= National Horticultural Society of France =

The National Horticultural Society of France (French: Société nationale d'horticulture de France, or SNHF) is a horticultural society founded in 1827 by Louis-Étienne Héricart de Thury. Headquartered in Paris, it comprises specialized departments which organize conferences, themed journeys and garden visits, and exhibitions.

== History ==
The Société d’Horticulture de Paris was founded on 11 June 1827 on the initiative of Vicomte Héricart de Thury to unite enthusiasts who wanted to exchange ideas and cultivate exotic species. In 1835 the organization received royal recognition and became the Société Royale d’Horticulture. A second, similar organizations was formed, and was named Société Nationale d’Horticulture de la Seine.

Under the presidency of the Duc de Morny the two merged in 1854, taking the name Société Impériale Centrale d’Horticulture, with its headquarters on 84 Rue de Grenelle, in Paris's 7th arrondissement of Paris since 1860; the organization took the current name in 1885.

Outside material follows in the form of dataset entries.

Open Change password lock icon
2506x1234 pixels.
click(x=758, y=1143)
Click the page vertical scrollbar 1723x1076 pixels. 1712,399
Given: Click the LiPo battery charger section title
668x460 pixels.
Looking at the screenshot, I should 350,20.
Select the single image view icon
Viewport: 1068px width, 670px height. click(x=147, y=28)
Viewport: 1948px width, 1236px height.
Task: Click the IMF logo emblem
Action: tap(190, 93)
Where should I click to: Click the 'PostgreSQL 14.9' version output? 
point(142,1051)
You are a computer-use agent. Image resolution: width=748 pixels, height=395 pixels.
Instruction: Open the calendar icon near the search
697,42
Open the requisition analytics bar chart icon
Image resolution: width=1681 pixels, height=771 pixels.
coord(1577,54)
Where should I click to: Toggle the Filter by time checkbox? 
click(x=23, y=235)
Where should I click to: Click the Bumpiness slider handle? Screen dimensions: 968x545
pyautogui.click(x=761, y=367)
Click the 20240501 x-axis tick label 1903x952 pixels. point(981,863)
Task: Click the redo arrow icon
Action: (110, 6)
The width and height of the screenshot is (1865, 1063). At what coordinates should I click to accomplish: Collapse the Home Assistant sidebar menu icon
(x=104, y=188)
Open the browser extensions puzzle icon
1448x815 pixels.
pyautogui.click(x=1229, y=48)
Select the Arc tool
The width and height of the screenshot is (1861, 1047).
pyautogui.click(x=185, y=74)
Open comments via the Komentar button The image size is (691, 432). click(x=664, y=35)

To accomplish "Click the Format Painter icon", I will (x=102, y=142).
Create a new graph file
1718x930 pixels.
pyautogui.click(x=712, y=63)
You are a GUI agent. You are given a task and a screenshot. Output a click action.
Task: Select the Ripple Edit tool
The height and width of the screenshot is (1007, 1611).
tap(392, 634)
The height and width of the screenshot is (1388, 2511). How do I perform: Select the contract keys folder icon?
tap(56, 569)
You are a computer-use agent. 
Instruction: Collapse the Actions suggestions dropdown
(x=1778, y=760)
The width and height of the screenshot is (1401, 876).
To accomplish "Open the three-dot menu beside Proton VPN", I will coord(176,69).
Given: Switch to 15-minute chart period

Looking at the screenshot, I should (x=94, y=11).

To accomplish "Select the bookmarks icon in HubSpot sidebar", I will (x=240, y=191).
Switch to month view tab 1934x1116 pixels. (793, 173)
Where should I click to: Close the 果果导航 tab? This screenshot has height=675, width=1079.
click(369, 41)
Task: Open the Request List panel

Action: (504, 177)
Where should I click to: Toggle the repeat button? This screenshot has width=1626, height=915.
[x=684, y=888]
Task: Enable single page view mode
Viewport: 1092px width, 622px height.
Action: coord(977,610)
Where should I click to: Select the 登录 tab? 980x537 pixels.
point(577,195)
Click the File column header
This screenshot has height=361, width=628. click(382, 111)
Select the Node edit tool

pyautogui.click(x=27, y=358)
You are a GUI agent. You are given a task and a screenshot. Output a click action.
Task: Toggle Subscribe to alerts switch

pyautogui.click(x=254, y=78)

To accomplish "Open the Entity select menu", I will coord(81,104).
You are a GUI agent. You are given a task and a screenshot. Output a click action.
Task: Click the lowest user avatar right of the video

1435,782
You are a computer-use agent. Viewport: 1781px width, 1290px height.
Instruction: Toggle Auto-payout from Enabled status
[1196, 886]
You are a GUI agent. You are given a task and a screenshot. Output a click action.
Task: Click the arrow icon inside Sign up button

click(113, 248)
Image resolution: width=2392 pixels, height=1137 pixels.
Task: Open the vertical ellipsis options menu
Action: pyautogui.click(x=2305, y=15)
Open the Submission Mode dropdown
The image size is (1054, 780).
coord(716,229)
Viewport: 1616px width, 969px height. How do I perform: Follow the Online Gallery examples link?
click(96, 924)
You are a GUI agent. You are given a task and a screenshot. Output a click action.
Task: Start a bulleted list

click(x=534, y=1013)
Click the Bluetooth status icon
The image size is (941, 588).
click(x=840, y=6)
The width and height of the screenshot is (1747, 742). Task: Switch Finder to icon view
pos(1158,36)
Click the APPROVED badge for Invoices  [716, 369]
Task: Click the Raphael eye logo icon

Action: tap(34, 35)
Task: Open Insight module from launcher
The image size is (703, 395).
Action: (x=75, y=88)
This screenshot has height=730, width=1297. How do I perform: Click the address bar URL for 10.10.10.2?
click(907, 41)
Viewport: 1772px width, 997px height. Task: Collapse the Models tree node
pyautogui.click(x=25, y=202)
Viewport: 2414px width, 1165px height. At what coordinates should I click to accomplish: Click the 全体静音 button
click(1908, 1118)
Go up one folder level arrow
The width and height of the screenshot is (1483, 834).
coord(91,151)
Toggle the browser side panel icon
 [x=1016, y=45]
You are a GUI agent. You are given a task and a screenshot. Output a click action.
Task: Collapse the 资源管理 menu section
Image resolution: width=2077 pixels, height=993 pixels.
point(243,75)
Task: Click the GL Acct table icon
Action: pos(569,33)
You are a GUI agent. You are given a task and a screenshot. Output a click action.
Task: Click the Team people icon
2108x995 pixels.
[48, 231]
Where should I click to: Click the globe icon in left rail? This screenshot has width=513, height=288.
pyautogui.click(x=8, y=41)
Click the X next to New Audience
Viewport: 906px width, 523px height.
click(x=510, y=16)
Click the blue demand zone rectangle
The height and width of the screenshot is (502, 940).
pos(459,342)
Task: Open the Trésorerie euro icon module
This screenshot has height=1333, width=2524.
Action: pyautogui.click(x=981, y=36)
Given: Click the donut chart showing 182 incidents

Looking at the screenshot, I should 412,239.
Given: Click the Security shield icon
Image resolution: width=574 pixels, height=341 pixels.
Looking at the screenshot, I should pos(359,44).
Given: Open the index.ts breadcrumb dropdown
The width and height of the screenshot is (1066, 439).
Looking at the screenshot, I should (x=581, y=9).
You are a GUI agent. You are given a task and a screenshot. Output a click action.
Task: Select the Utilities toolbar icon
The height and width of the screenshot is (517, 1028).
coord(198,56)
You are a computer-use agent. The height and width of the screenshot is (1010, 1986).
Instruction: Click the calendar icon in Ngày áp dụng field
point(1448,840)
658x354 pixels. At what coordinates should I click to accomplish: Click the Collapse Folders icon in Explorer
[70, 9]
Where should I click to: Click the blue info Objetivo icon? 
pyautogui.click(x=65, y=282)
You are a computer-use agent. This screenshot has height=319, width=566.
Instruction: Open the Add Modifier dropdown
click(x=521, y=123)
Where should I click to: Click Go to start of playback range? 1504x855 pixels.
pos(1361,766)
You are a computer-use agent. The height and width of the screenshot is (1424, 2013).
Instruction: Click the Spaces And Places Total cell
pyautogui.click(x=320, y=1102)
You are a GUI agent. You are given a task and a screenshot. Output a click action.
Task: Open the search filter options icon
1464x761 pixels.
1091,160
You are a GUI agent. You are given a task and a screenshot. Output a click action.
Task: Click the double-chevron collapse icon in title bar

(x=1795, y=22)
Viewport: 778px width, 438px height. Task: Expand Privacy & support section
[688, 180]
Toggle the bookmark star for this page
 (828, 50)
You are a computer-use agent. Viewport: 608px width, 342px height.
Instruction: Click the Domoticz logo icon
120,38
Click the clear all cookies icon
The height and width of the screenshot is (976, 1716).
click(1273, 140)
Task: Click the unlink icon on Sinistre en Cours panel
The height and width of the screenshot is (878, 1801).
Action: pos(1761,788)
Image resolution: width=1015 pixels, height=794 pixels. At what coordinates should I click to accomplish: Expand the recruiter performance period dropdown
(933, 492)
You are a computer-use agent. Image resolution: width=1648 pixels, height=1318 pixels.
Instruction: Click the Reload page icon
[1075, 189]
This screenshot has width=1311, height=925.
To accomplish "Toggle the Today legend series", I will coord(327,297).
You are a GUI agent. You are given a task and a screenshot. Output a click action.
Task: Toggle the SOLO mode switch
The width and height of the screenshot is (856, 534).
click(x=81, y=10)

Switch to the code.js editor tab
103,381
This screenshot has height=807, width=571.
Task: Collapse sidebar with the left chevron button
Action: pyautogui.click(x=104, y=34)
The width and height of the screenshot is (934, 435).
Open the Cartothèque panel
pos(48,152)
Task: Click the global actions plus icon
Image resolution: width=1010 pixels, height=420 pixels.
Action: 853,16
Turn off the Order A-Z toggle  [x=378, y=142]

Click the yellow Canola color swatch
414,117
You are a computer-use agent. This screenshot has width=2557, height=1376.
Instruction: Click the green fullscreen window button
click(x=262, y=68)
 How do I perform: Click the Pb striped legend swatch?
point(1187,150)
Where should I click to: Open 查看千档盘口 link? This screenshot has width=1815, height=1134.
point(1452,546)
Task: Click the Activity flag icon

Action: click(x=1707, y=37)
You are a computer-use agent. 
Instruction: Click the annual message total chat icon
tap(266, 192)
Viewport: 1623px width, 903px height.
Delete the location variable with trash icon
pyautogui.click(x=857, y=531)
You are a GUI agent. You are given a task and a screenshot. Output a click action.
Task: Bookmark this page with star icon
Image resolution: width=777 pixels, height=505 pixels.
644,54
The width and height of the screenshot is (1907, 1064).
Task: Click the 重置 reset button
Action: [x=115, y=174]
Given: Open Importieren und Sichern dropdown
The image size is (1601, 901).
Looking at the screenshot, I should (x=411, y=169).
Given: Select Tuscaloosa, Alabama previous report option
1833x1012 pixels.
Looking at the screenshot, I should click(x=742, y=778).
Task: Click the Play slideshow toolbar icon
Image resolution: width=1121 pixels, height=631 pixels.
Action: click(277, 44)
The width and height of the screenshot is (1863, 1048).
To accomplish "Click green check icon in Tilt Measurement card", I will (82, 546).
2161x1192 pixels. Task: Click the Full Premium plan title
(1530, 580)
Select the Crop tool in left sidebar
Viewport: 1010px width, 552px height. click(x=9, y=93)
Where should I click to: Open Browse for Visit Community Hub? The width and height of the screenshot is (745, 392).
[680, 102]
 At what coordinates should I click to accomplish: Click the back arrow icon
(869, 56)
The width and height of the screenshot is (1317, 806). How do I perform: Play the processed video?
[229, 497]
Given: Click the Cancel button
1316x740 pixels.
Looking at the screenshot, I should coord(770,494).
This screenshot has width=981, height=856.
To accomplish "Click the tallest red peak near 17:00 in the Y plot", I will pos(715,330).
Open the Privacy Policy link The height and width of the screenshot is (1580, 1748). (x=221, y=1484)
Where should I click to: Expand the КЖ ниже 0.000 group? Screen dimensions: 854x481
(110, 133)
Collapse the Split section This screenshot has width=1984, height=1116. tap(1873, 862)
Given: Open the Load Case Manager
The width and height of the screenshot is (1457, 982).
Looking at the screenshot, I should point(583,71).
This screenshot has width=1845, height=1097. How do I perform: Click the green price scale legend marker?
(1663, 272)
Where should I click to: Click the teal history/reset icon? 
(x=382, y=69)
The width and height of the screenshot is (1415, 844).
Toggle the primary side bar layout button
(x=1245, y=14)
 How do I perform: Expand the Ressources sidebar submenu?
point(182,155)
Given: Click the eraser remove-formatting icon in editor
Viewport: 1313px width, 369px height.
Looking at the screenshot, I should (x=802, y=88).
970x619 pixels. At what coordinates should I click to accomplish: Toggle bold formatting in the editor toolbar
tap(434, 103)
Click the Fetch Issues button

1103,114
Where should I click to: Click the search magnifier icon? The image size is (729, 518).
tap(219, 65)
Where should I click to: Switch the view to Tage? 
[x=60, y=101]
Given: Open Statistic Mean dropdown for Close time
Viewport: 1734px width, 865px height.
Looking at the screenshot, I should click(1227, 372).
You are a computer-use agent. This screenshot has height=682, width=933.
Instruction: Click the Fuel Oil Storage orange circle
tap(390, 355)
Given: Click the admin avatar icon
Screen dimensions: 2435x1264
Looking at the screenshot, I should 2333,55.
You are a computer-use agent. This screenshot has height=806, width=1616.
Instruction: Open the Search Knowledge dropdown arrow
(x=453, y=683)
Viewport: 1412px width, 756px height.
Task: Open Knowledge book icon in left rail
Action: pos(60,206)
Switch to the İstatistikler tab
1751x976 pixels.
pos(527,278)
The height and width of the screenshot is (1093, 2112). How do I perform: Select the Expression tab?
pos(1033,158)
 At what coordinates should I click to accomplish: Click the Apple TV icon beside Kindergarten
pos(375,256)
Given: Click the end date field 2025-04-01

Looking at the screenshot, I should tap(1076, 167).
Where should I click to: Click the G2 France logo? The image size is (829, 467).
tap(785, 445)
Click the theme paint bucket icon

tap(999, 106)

Since 2001, the SNHF organizes the yearly national competition Concours National des Jardins Potagers rewarding the best private gardens in France.

==Library and holdings==
The SNHF maintains a library and documentation center which contains over 10,000 documents, including over 7,000 books (the oldest from 1541). In addition, it holds 1,289 periodicals and 400 horticultural catalogs. The book collection includes rare works including a 1541 transcript of Columella's work, Théâtre d'agriculture et mesnage des champs (Olivier de Serres, 1600), Genera Plantarum (Charles Linné, 1737), Principes de la méthode naturelle des végétaux (Antoine Laurent de Jussieu, 1824), and Insectivorous Plants (Charles Darwin, 1875).

The SNHF also publishes a journal, Jardins de France.

Through a partnership with the Bibliothèque nationale de France, 2,000 documents were uploaded and posted on hortalia.org.

==Associated organizations==
The SNHF unites more than 220 horticultural societies and associations from all over France.